In Scripta Mathematica, March 1955, Pedro A. Pisa offers an unkillably valid equation:

123789 + 561945 + 642864 = 242868 + 323787 + 761943

Hack away at its terms, from either end, and it remains true:

Stab it in the heart, removing the two center digits from each term, and it still balances:

1289 + 5645 + 6464 = 2468 + 3287 + 7643

Do this again and it still balances:

19 + 55 + 64 = 28 + 37 + 73

Most amazing: You can square every term above, in every equation, and they’ll all remain true.

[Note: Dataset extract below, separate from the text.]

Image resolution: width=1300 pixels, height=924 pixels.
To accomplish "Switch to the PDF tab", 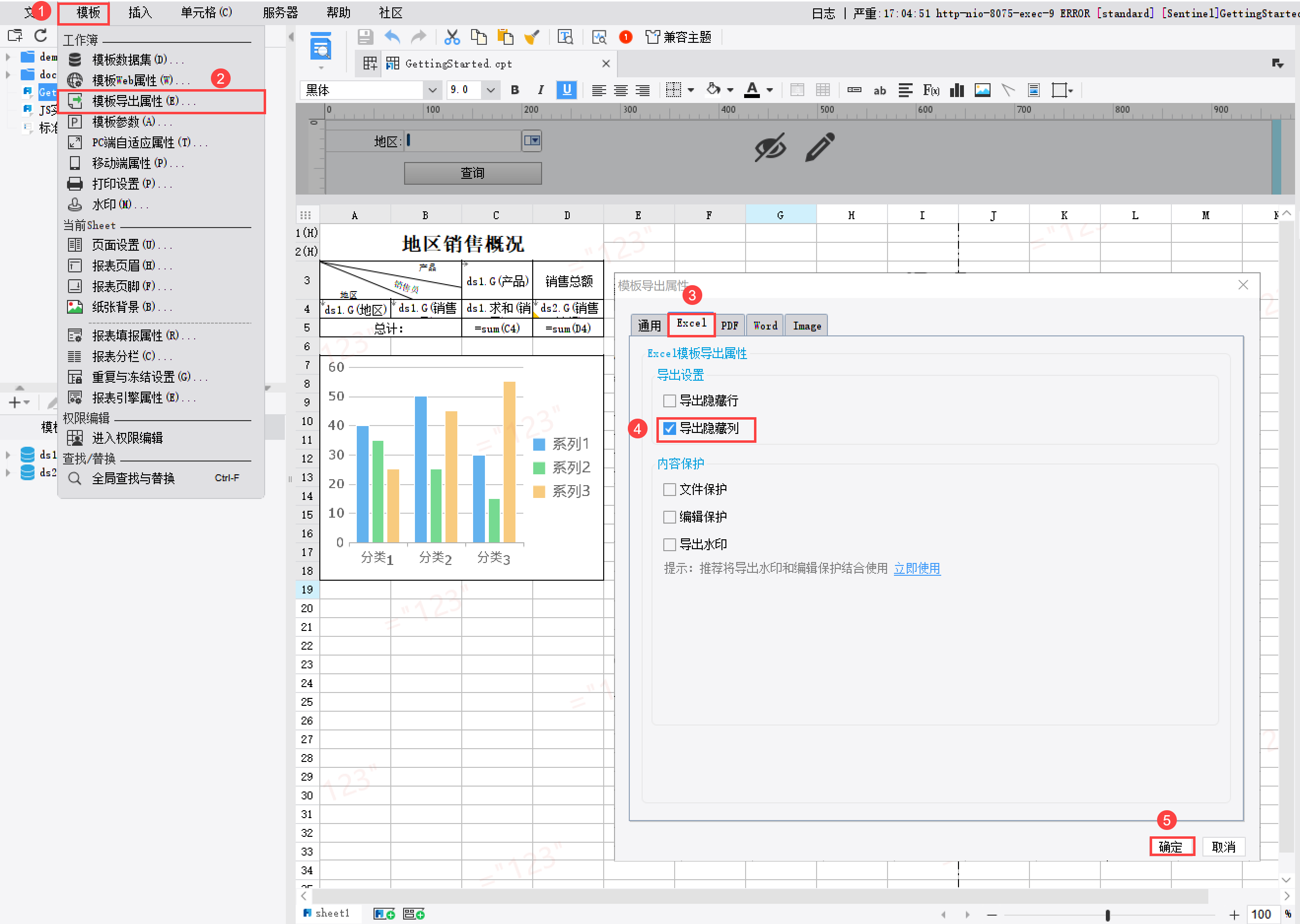I will 729,326.
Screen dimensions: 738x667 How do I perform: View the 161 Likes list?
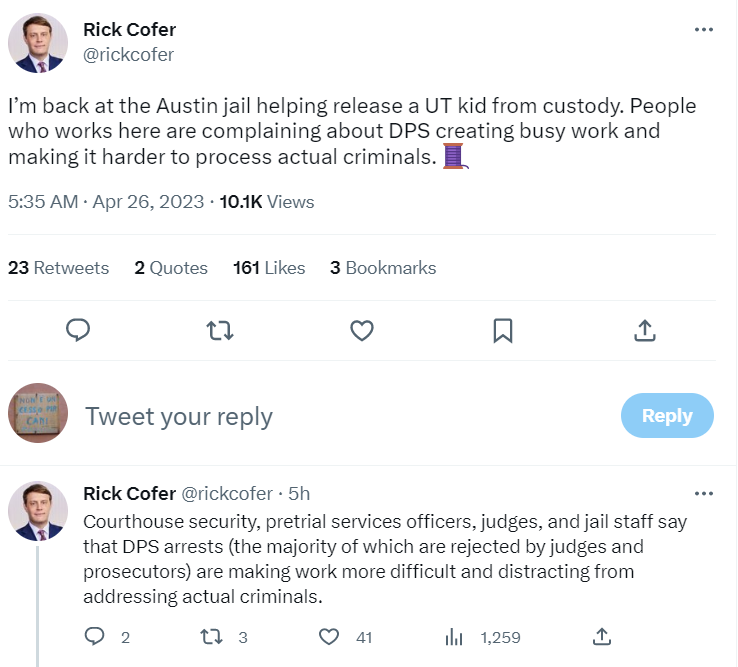pos(269,268)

12/03/2016 UPDATE: Reader Jean-Claude Georges discovered that the equalities remain valid when any combination of digits is removed consistently across terms. For example, starting from

123789 + 561945 + 642864 == 242868 + 323787 + 761943,

removing the 1st, 3rd and 5th digit from each number:

x2x7x9 + x6x9x5 + x4x8x4 == x4x8x8 + x2x7x7 + x6x9x3

gives

279 + 695 + 484 = 488 + 277 + 693 (= 1458)

and squaring each term gives

279² + 695² + 484² = 488² + 277² + 693² (=795122).

Amazingly, the same is true for any combination — for example, the equations remain valid when the 1st, 2nd, 4th, and 6th digits of each term are removed. (Thanks, Jean-Claude.)